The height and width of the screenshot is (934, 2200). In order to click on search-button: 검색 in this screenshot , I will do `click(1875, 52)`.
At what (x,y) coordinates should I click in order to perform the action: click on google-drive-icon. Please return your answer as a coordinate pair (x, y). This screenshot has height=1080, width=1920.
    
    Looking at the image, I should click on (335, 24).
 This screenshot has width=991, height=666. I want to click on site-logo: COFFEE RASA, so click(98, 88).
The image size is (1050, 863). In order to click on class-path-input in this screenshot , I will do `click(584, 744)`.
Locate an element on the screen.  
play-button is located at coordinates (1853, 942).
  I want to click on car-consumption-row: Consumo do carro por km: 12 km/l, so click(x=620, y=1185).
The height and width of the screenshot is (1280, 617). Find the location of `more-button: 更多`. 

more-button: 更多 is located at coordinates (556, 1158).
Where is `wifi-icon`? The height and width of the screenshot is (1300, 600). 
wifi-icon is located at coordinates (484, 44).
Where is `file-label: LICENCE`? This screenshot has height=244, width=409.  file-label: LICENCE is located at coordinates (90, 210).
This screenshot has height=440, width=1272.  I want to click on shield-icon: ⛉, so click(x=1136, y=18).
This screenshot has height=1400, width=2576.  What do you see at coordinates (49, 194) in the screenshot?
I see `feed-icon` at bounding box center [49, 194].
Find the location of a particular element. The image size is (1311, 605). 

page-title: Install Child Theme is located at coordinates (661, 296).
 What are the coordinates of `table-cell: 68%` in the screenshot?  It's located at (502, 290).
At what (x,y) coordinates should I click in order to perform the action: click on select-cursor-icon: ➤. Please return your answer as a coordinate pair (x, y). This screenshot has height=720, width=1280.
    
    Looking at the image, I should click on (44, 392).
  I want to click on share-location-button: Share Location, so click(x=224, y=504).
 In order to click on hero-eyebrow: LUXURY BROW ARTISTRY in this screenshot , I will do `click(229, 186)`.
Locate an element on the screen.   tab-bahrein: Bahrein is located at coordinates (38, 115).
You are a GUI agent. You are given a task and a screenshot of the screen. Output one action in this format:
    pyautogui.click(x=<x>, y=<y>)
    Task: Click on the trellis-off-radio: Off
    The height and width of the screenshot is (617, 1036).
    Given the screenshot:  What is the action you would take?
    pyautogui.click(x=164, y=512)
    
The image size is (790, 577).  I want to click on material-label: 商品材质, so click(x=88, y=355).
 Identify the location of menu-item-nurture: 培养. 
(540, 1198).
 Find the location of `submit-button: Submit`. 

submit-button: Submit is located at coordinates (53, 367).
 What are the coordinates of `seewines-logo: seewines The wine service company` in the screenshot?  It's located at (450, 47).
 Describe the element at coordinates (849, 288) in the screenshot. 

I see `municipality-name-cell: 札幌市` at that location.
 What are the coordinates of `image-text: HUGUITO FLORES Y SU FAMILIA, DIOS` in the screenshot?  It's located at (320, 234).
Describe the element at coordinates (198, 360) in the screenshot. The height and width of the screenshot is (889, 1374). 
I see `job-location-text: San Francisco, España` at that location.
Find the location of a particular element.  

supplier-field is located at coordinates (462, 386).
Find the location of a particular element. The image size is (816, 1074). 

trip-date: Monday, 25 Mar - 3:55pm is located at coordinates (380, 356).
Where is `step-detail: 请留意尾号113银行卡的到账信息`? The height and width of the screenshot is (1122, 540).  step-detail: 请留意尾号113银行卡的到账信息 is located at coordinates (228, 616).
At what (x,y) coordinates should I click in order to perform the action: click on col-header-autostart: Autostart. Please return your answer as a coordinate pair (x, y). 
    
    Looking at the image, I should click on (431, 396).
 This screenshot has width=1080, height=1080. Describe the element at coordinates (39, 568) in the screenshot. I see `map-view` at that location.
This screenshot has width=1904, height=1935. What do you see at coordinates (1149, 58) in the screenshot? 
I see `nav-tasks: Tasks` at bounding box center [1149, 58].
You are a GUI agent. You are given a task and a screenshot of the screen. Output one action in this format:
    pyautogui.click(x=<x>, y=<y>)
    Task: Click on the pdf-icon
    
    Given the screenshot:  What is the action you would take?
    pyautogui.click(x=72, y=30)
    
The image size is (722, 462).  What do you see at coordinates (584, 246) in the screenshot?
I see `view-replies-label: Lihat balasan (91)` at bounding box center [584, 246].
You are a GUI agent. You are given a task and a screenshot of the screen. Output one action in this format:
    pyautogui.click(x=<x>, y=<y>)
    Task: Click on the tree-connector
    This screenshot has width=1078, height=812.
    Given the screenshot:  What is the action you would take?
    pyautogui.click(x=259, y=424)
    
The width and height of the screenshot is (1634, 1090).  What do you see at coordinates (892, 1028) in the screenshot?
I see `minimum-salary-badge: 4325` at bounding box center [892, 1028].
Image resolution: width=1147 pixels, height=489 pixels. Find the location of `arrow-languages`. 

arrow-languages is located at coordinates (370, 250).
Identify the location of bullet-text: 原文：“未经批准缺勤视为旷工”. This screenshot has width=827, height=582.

**TASK TO COMPLETE**:
Write out all the entries above again, switching "Find the location of" to "Give the position of" wherever it appears and leaving everything else unchanged.

**FINAL ANSWER**:
The height and width of the screenshot is (934, 2200). In order to click on search-button: 검색 in this screenshot , I will do `click(1875, 52)`.
At what (x,y) coordinates should I click in order to perform the action: click on google-drive-icon. Please return your answer as a coordinate pair (x, y). This screenshot has height=1080, width=1920.
    
    Looking at the image, I should click on (335, 24).
 This screenshot has width=991, height=666. I want to click on site-logo: COFFEE RASA, so click(98, 88).
The image size is (1050, 863). In order to click on class-path-input in this screenshot , I will do `click(584, 744)`.
Locate an element on the screen.  
play-button is located at coordinates (1853, 942).
  I want to click on car-consumption-row: Consumo do carro por km: 12 km/l, so click(x=620, y=1185).
The height and width of the screenshot is (1280, 617). Give the position of `more-button: 更多`. 

more-button: 更多 is located at coordinates (556, 1158).
Where is `wifi-icon`? The height and width of the screenshot is (1300, 600). 
wifi-icon is located at coordinates (484, 44).
Where is `file-label: LICENCE`? This screenshot has height=244, width=409.  file-label: LICENCE is located at coordinates (90, 210).
This screenshot has height=440, width=1272.  I want to click on shield-icon: ⛉, so click(x=1136, y=18).
This screenshot has height=1400, width=2576.  What do you see at coordinates (49, 194) in the screenshot?
I see `feed-icon` at bounding box center [49, 194].
Give the position of a particular element. The image size is (1311, 605). 

page-title: Install Child Theme is located at coordinates (661, 296).
 What are the coordinates of `table-cell: 68%` in the screenshot?  It's located at (502, 290).
At what (x,y) coordinates should I click in order to perform the action: click on select-cursor-icon: ➤. Please return your answer as a coordinate pair (x, y). This screenshot has height=720, width=1280.
    
    Looking at the image, I should click on (44, 392).
  I want to click on share-location-button: Share Location, so click(x=224, y=504).
 In order to click on hero-eyebrow: LUXURY BROW ARTISTRY in this screenshot , I will do `click(229, 186)`.
Locate an element on the screen.   tab-bahrein: Bahrein is located at coordinates (38, 115).
You are a GUI agent. You are given a task and a screenshot of the screen. Output one action in this format:
    pyautogui.click(x=<x>, y=<y>)
    Task: Click on the trellis-off-radio: Off
    The height and width of the screenshot is (617, 1036).
    Given the screenshot:  What is the action you would take?
    pyautogui.click(x=164, y=512)
    
The image size is (790, 577).  I want to click on material-label: 商品材质, so click(x=88, y=355).
 Identify the location of menu-item-nurture: 培养. 
(540, 1198).
 Give the position of `submit-button: Submit`. 

submit-button: Submit is located at coordinates (53, 367).
 What are the coordinates of `seewines-logo: seewines The wine service company` in the screenshot?  It's located at (450, 47).
 Describe the element at coordinates (849, 288) in the screenshot. 

I see `municipality-name-cell: 札幌市` at that location.
 What are the coordinates of `image-text: HUGUITO FLORES Y SU FAMILIA, DIOS` in the screenshot?  It's located at (320, 234).
Describe the element at coordinates (198, 360) in the screenshot. The height and width of the screenshot is (889, 1374). 
I see `job-location-text: San Francisco, España` at that location.
Give the position of a particular element.  

supplier-field is located at coordinates (462, 386).
Give the position of a particular element. The image size is (816, 1074). 

trip-date: Monday, 25 Mar - 3:55pm is located at coordinates (380, 356).
Where is `step-detail: 请留意尾号113银行卡的到账信息`? The height and width of the screenshot is (1122, 540).  step-detail: 请留意尾号113银行卡的到账信息 is located at coordinates (228, 616).
At what (x,y) coordinates should I click in order to perform the action: click on col-header-autostart: Autostart. Please return your answer as a coordinate pair (x, y). 
    
    Looking at the image, I should click on (431, 396).
 This screenshot has width=1080, height=1080. Describe the element at coordinates (39, 568) in the screenshot. I see `map-view` at that location.
This screenshot has width=1904, height=1935. What do you see at coordinates (1149, 58) in the screenshot? 
I see `nav-tasks: Tasks` at bounding box center [1149, 58].
You are a GUI agent. You are given a task and a screenshot of the screen. Output one action in this format:
    pyautogui.click(x=<x>, y=<y>)
    Task: Click on the pdf-icon
    
    Given the screenshot:  What is the action you would take?
    pyautogui.click(x=72, y=30)
    
The image size is (722, 462).  What do you see at coordinates (584, 246) in the screenshot?
I see `view-replies-label: Lihat balasan (91)` at bounding box center [584, 246].
You are a GUI agent. You are given a task and a screenshot of the screen. Output one action in this format:
    pyautogui.click(x=<x>, y=<y>)
    Task: Click on the tree-connector
    This screenshot has width=1078, height=812.
    Given the screenshot:  What is the action you would take?
    pyautogui.click(x=259, y=424)
    
The width and height of the screenshot is (1634, 1090).  What do you see at coordinates (892, 1028) in the screenshot?
I see `minimum-salary-badge: 4325` at bounding box center [892, 1028].
Image resolution: width=1147 pixels, height=489 pixels. Give the position of `arrow-languages`. 

arrow-languages is located at coordinates (370, 250).
Identify the location of bullet-text: 原文：“未经批准缺勤视为旷工”. This screenshot has width=827, height=582.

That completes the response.